#### [Raw records]

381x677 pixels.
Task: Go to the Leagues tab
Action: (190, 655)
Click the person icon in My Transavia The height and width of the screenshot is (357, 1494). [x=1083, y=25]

==

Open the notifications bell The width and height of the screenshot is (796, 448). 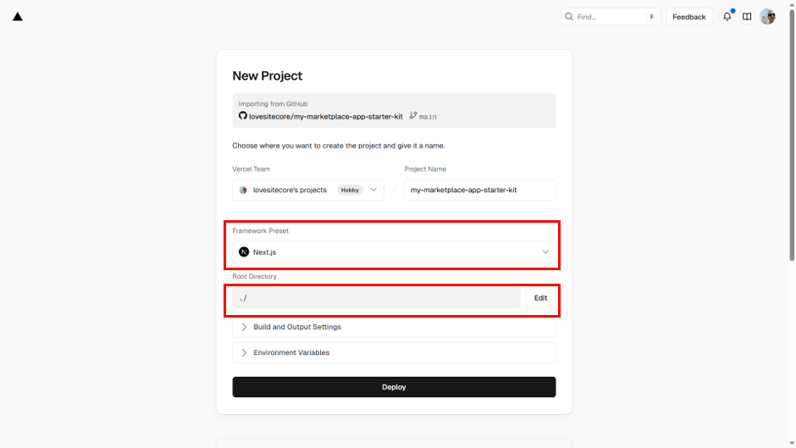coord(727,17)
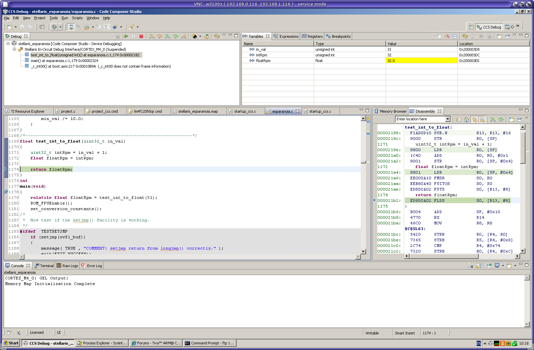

---

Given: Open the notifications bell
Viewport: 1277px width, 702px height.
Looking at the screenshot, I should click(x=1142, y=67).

#### [Work to be completed]
Set down once more, without alteration, the data beginning with the line that contains "Given: Open the notifications bell" and continuing through the line that contains "Looking at the", both of those lines included.

#### [Answer to this exercise]
Given: Open the notifications bell
Viewport: 1277px width, 702px height.
Looking at the screenshot, I should click(x=1142, y=67).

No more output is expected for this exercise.